India-heritage service providers have been a significant force in the outsourcing market for at least 10 years. Between 2009 and 2012, they increased their market share by 13 percentage points as measured by annual contract value (ACV). In the same period, Western-heritage providers’ share declined some 7 percent.
But the growth of India-heritage providers has also been slowing. The compound annual growth rate of their annual revenues has gone from 32 percent in 2005-08 to 16 percent since then. It will be difficult to maintain even those lower growth rates, especially as accompanied by margin pressure in a very competitive environment.
So how can India-heritage providers keep growing?
• First, they need to win the U.S. restructuring market, which represents 35 percent of the country’s total ACV. They’ve already grabbed second- and third-generation deals but will need to capture even more to sustain growth.
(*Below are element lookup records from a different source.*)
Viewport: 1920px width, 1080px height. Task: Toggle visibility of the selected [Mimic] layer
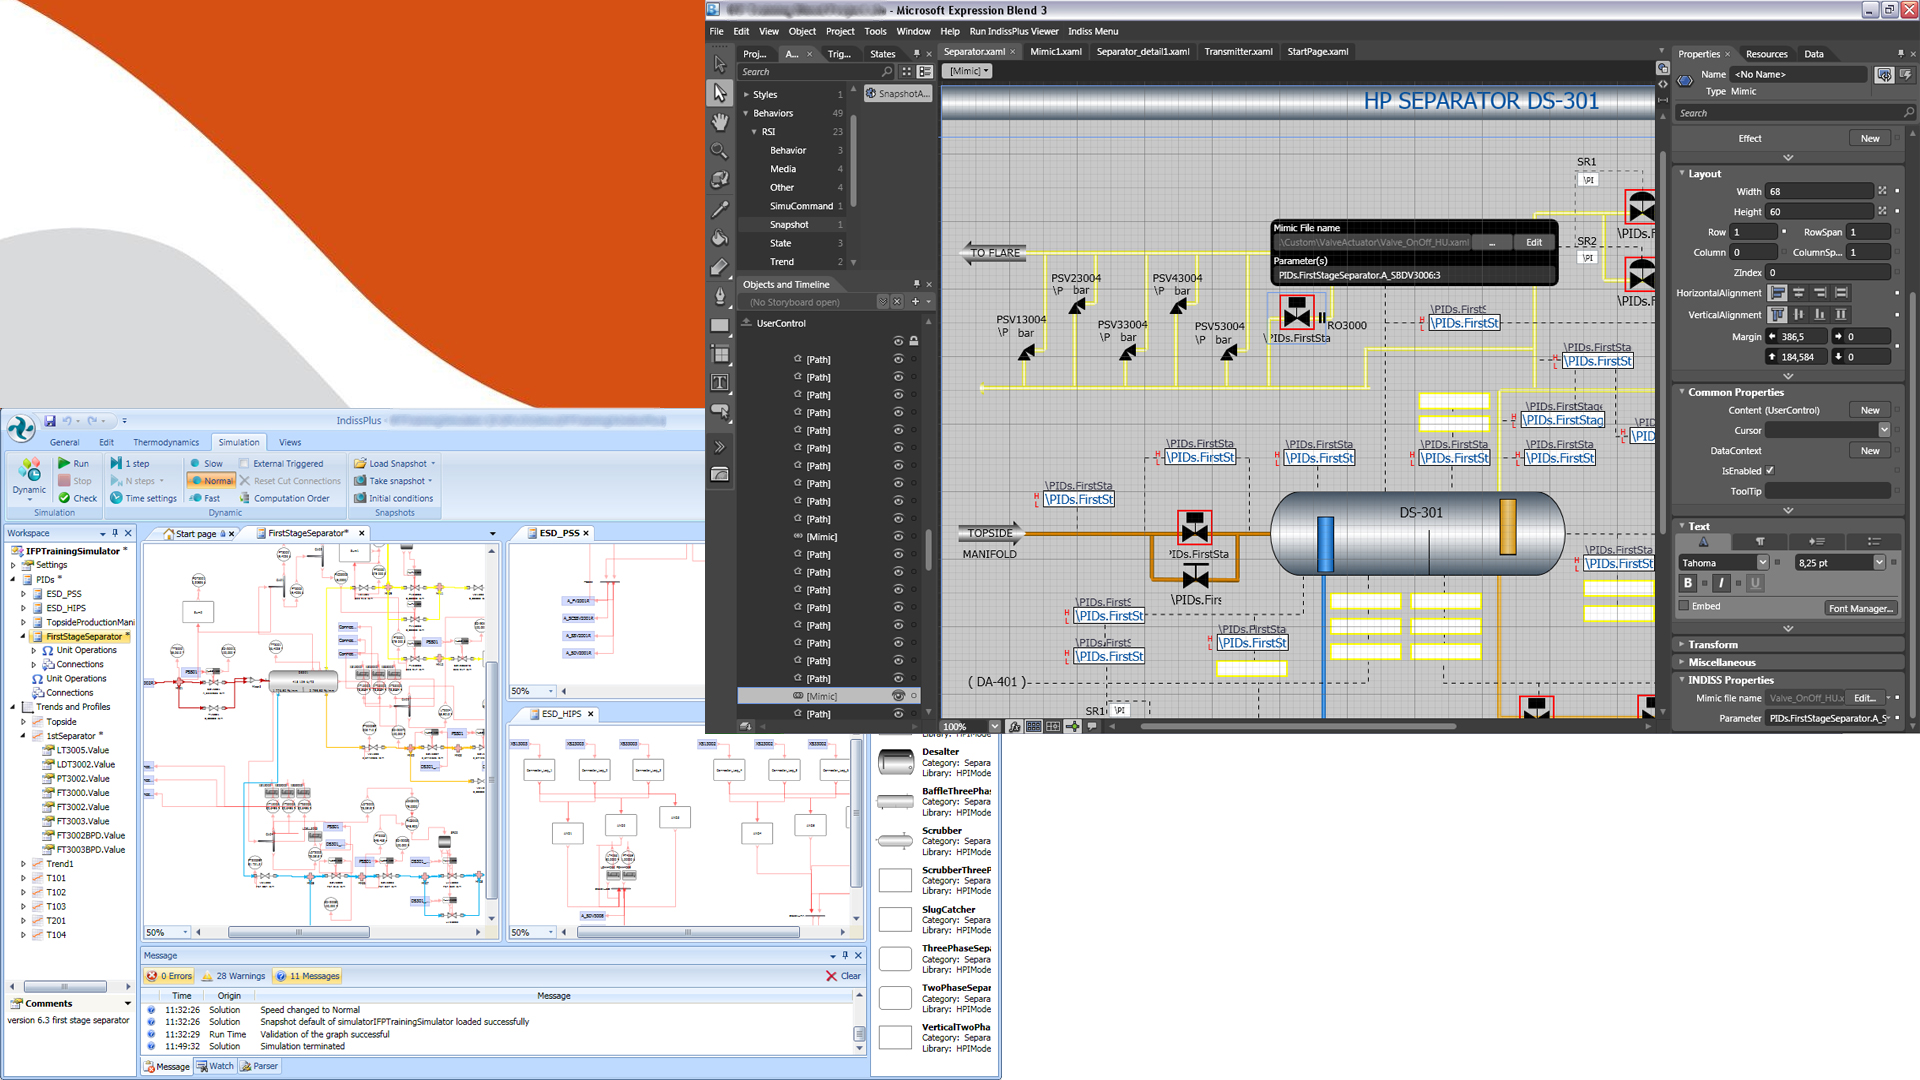click(x=898, y=696)
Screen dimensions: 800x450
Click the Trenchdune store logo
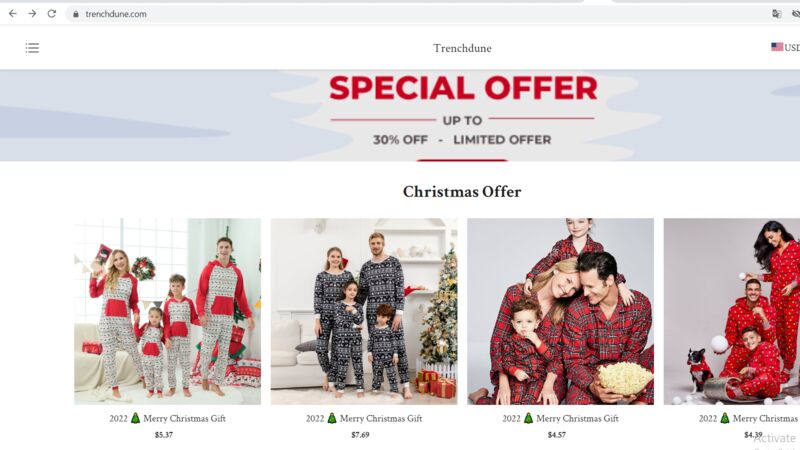pos(462,48)
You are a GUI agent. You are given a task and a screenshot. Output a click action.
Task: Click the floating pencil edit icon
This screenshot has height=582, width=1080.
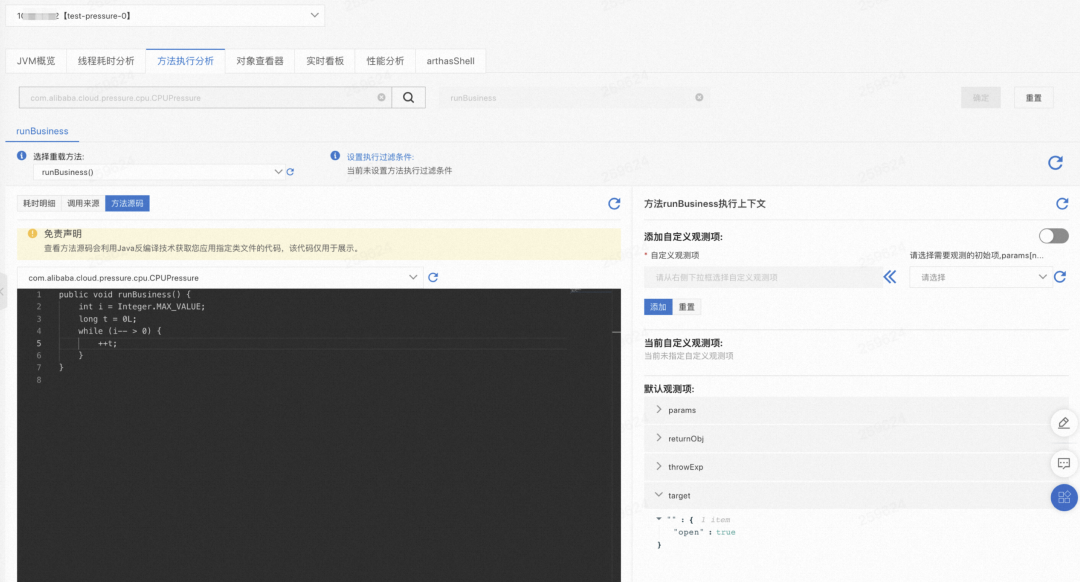(1063, 423)
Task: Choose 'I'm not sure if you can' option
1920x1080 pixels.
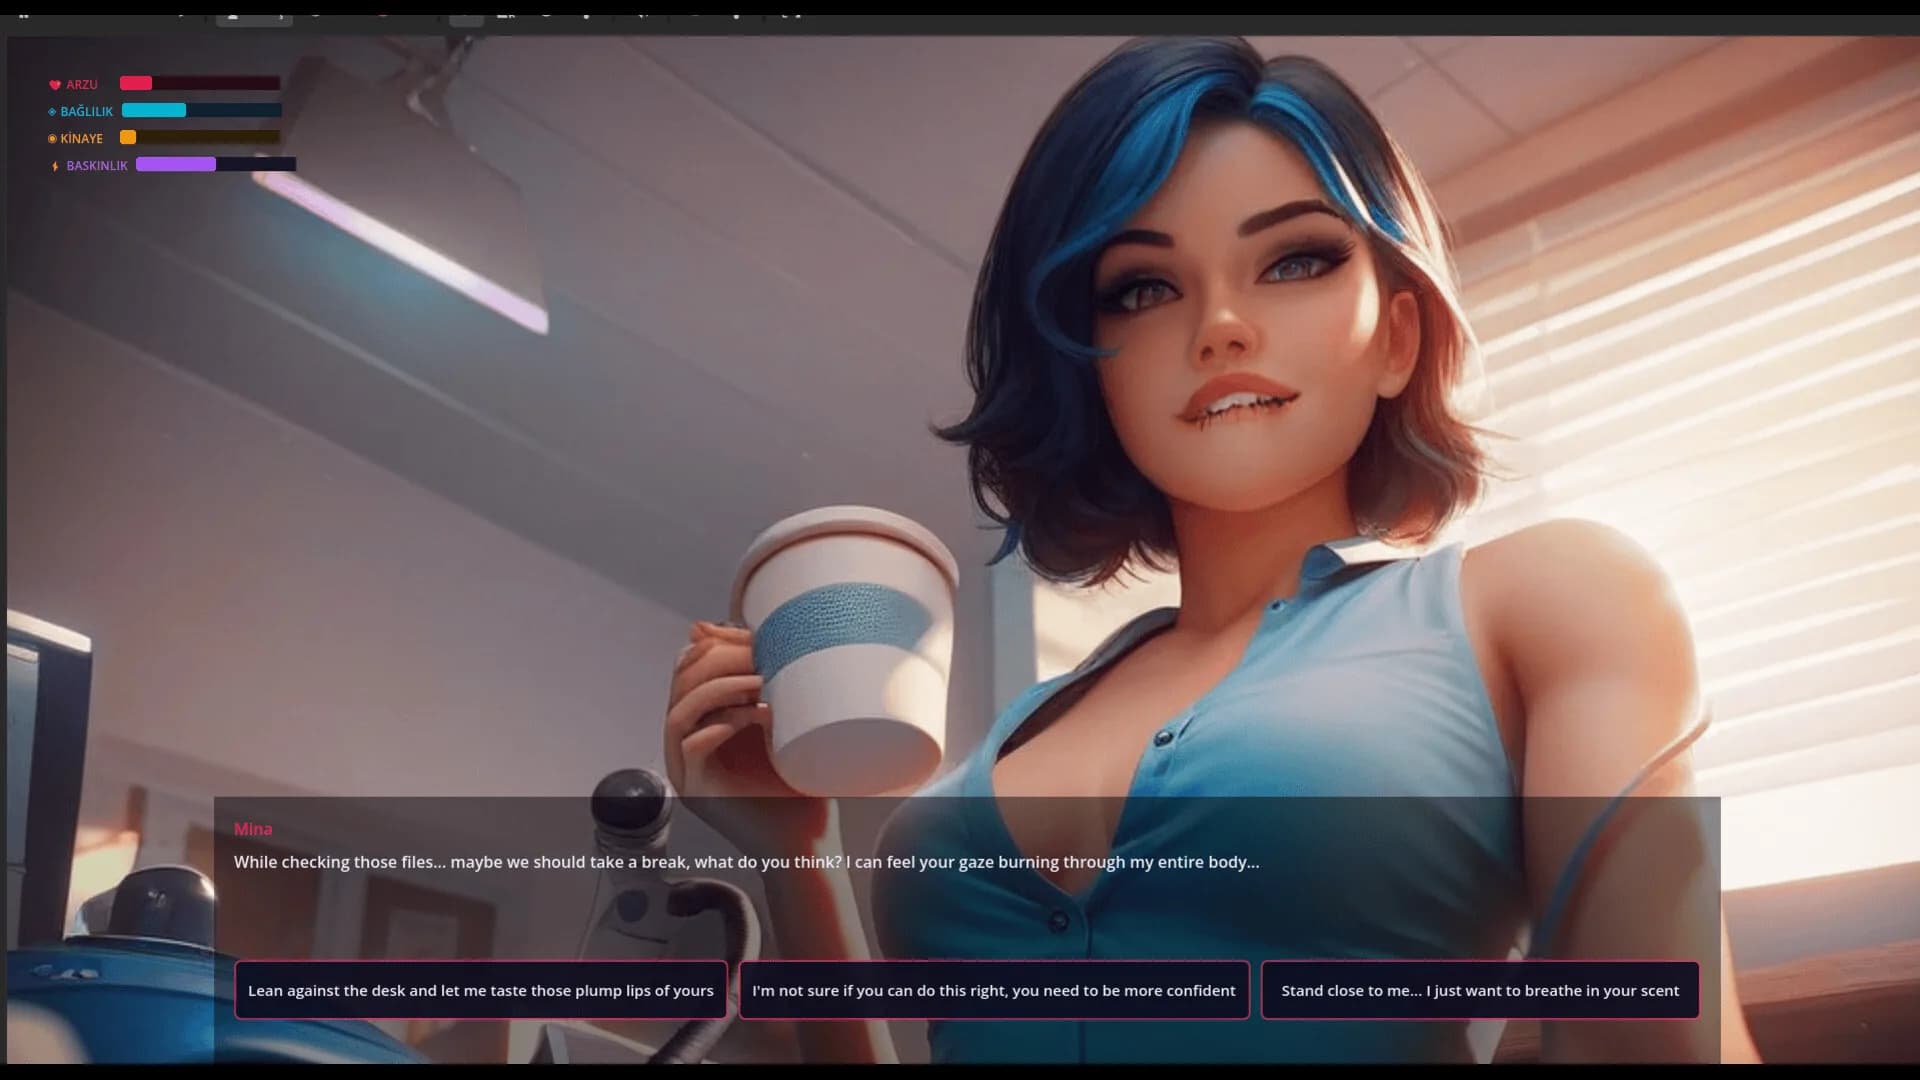Action: tap(994, 990)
Incumbency isn’t what it used to be, and many restructurings are indeed shifting away from Western-heritage providers. But there’s a catch: As clients become more comfortable with switching providers and managing the associated costs, the business hard-won by the India-heritage providers will itself come under threat.
• A second, and less challenging, growth opportunity is BPO, in large part because the India-heritage providers have had less catching up to do. Their case studies and proof points are nearly as robust as those of their Western competition. Still, with their market share at just 36 percent, there is plenty of opportunity for expansion in what appears to be a bright segment of the outsourcing market right now. Still, sustained growth will require not just success, but dominance.
• Third, they will need to crack the Public Sector globally. Already, TCS, Infosys, HCL and Cognizant have won deals ranging from $15 million to more than $500 million. Protectionist behaviors are natural in this space and will continue to inhibit growth in market share, but workarounds exist. These are large, complex deals, and they are expensive to win, but they also are sticky and profitable.
• Fourth: Continental Europe. In the last three years, only 60 percent of the transactions ISG advised in the region had offshore scope. While that is nearly a 20 percent increase from the prior three-year period, it still leaves plenty of room for opportunity.
Long term, the best defense may be a good offense. Many Western service providers simply can’t maintain their historically high overheads and still remain competitive. But India-heritage service providers will need to look to some other growth engines to stay on their trajectory, such as the mid-market and emerging technologies. In the short term, we feel that the four points above hold the key to sustaining their double-digit pace.